Se il mondo è prigione:"La chiave dell'ascensore" al Teatro Club

Brava Ida Carrara nel testo di Agota Kristof con la regia di Guglielmo Ferro

La musica, nell’incipit, danza la
parola assente. Danza – attraverso i movimenti lievi e terribili di Valeria
Del Vecchio - la solitudine di una donna cosa-costretta nella sua casa-torre
dall’uomo-marito, inaccessibile il mondo se non attraverso un ascensore di cui
lei non possiede più la chiave. All’interno di questa condizione
claustrofobica e reclusoria ruota “La chiave dell’ascensore” la pièce
teatrale di Agota Kristof che il Teatro Club ha presentato sui suoi legni nel
cartellone di “Ring 2003” con la regia di Guglielmo Ferro. Il testo della
scrittrice ungherese, che arriva per la prima volta nella città dell’elefante
grazie alla sensibilità di Guglielmo Ferro e di Paola Greco, e già
rappresentato per la prima volta nell’ottobre di due anni fa solo dal Teatro
Sociale di Treviso, è certo spettacolo coraggioso, che getta finalmente nello
stagno del teatro catanese un momento di pulsante contemporaneità. La
dimensione limbica di questa mise en espace è incentrata tutta sulla
variazione, il sovvertimento del registro linguistico che dall’iniziale sapore
evocativo e rassicurante diventa angosciosamente impetuoso, drammaticamente
autoironico – io sono felice esclama la protagonista, contraddicendosi
– quindi dolorosamente ossimorico. La sua è la storia di una segregazione e
al contempo di un corpo mutilato, di una progressiva sottrazione sensoriale, cui
il Marito-padrone-architetto la costringe nel bastione del sistema coniugale che
ha imposto. La sintassi registica di Guglielmo Ferro sottolinea la stimmung
della finzione di una vita priva di ogni senso vissuta della protagonista,
attraverso i fiori di plastica e l’uccellino artificiale in gabbia della
scena, elementi che rinviano alla stessa condizione della donna. Solo sfugge in
questo universo circoscritto, in cui l’unico sensus è quello della
finestra che si apre sulla pianura boscosa – e che l’intervento di Ferro
accentua trasformandola in video su cui scorrono le uniche immagini del mondo
reale, vero ma inattingibile - la parola-sostanza, la voce-testimonianza.
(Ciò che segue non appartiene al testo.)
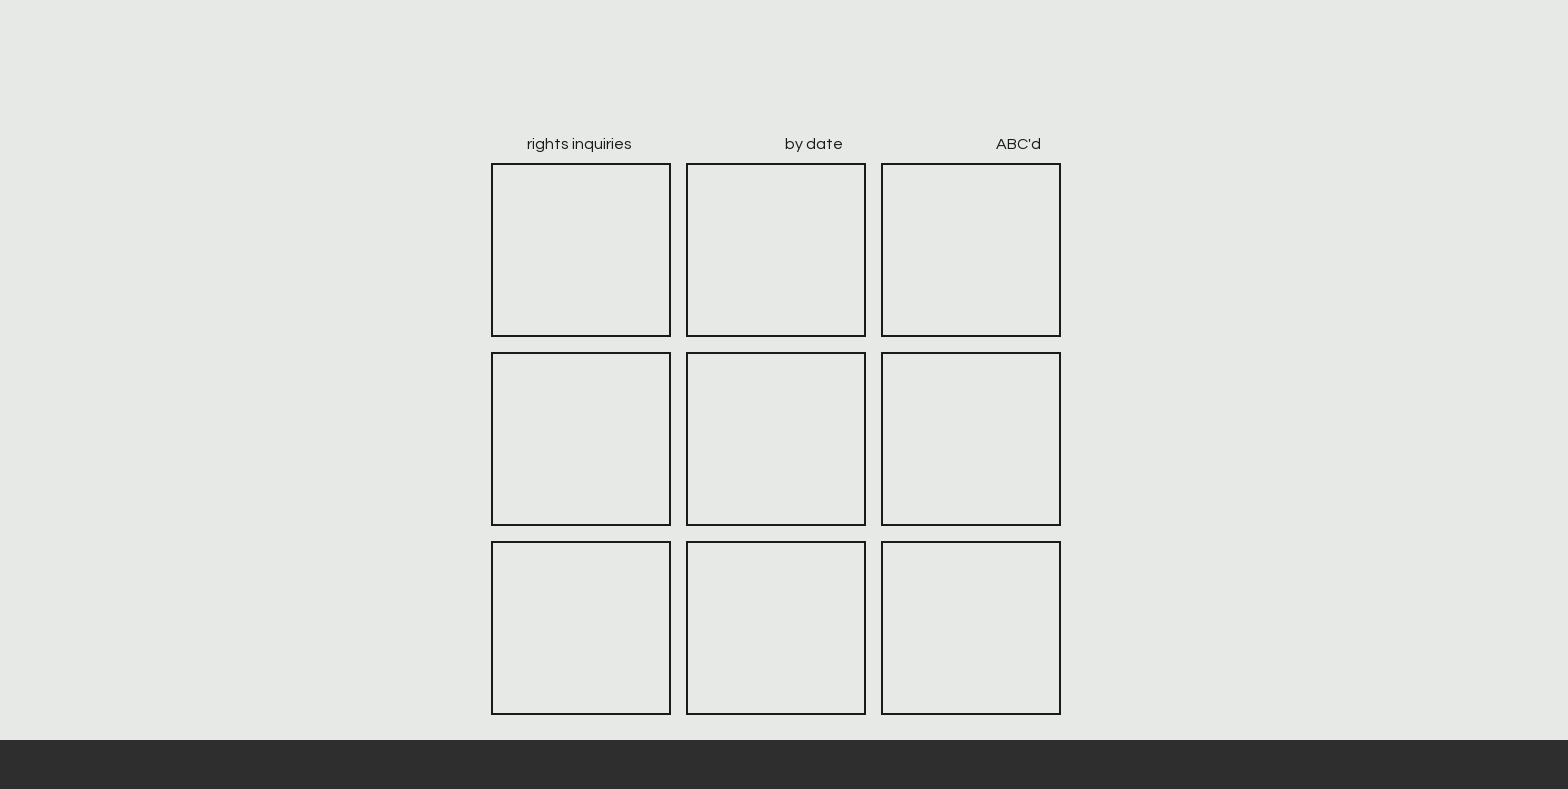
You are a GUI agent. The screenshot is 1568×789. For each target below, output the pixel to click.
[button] (581, 250)
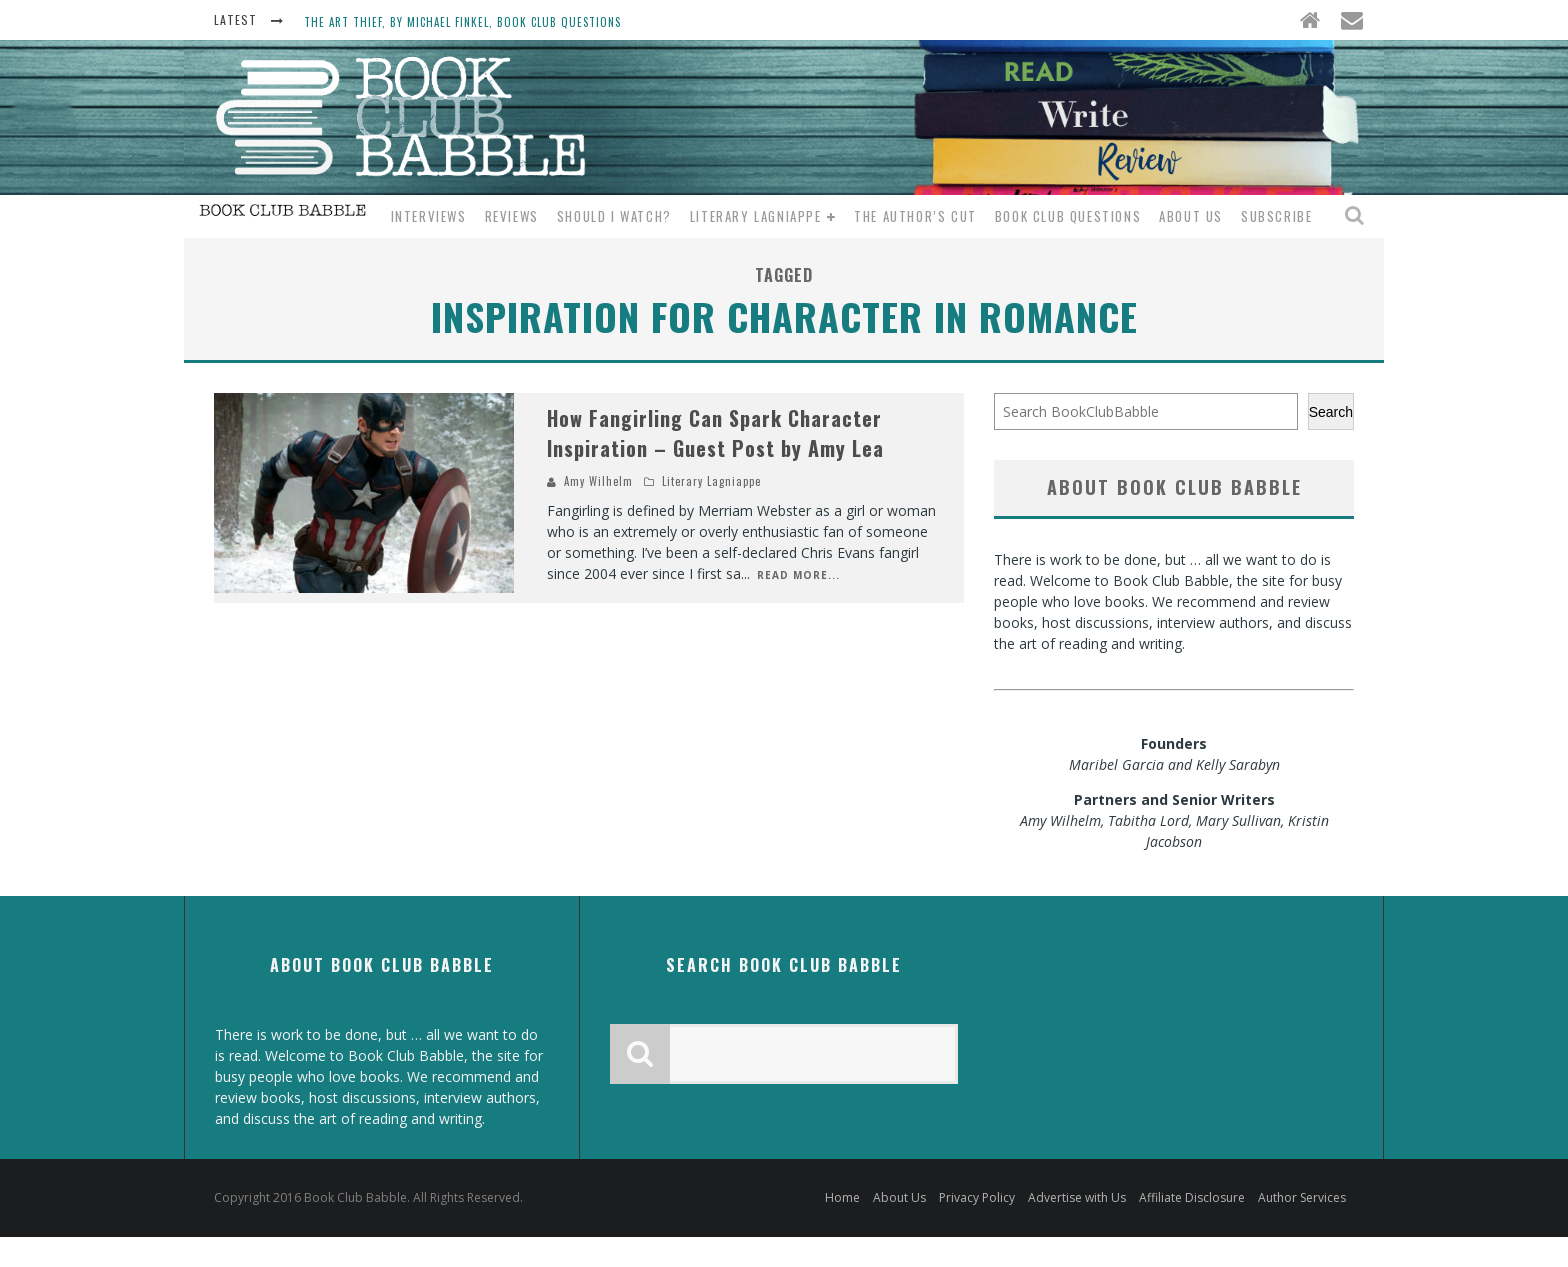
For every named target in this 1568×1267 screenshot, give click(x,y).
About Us (1191, 216)
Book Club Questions (1068, 216)
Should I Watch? (614, 216)
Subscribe (1276, 216)
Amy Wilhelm (598, 481)
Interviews (429, 216)
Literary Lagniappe (756, 216)
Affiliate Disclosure (1192, 1197)
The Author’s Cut (915, 216)
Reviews (512, 216)
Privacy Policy (977, 1197)
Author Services (1302, 1197)
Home (842, 1197)
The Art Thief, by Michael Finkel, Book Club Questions (462, 22)
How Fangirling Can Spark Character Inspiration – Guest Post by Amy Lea (715, 433)
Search (1331, 412)
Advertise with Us (1077, 1197)
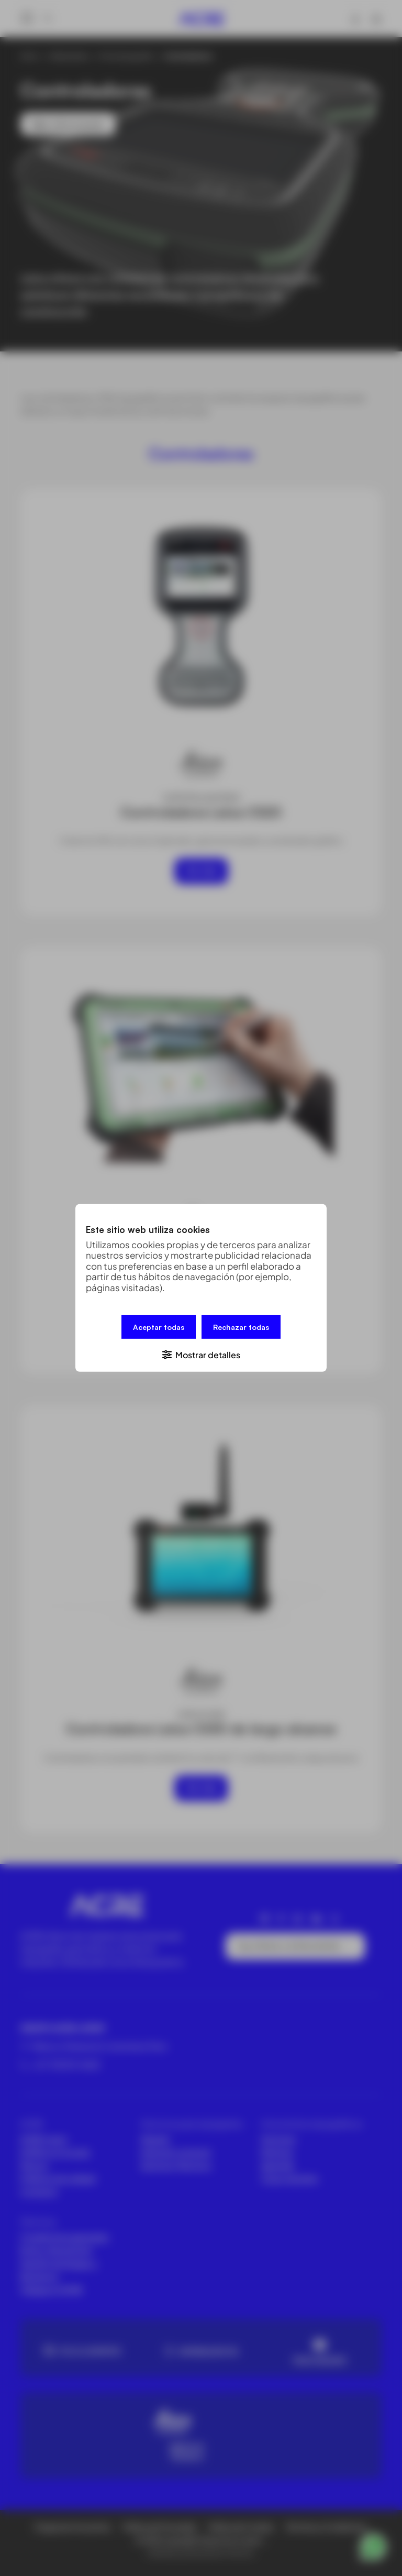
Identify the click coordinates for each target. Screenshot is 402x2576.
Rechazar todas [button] (241, 1327)
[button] (201, 1354)
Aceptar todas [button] (158, 1327)
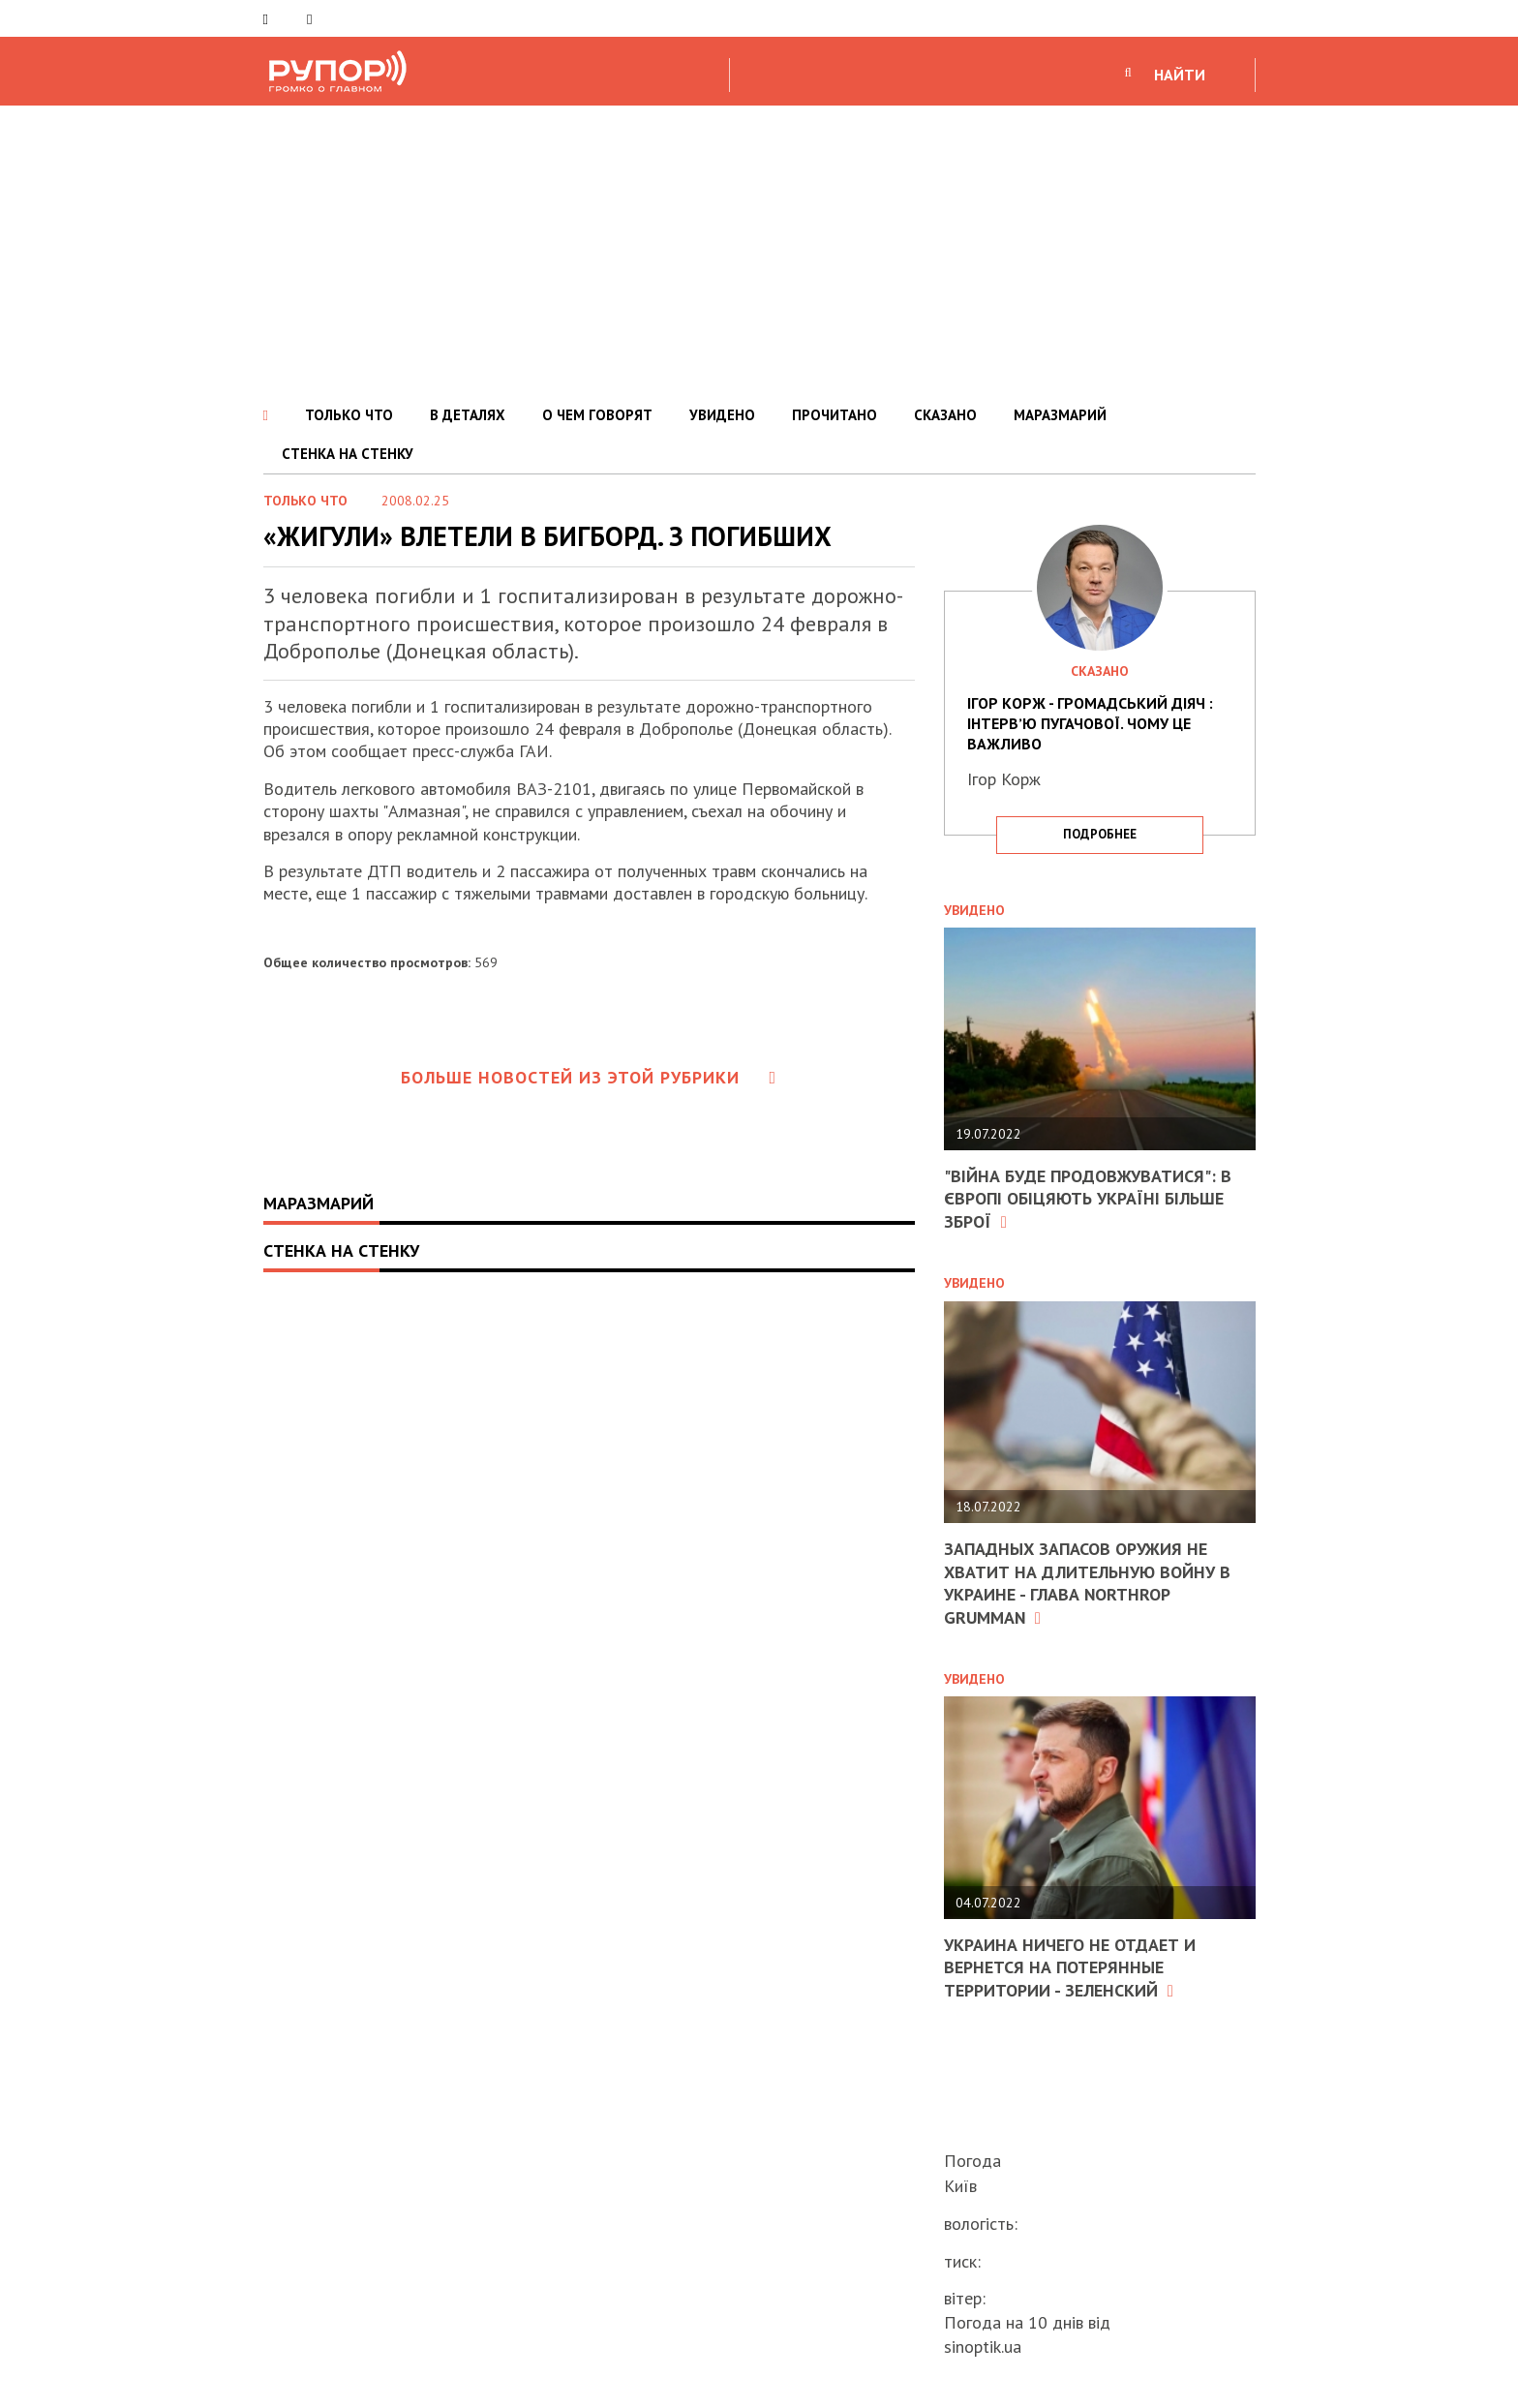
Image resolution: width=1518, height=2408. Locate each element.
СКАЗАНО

La
voce della Moglie dunque che diventa grido, verità, chiave per riguadagnare
l’ascensore e perciò il mondo; voce che diventa soprattutto gesto di rivolta;
voce che uccide e libera forse: sangue. Al di là dell’ovvio riferimento alla
situazione sperimentata dalla stessa Kristof nell’Ungheria totalitaria, “La
chiave dell’ascensore” si rivela actio salvifica della Parola ma
anche uno studio tempo e sul suo abuso; davvero singolari le sue involontarie
corrispondenze letterarie: da “Il Custode” di Carmelo Samonà al “Barbablù”
di Beatrice Monroy. La voce ed il corpo di Ida Carrara (con Franz Cantalupo e
Nando Greco) dominano poi sulla scena con una mirabile densità, materializzando
nel tempo breve della rappresentazione una folgorante prova interpretativa.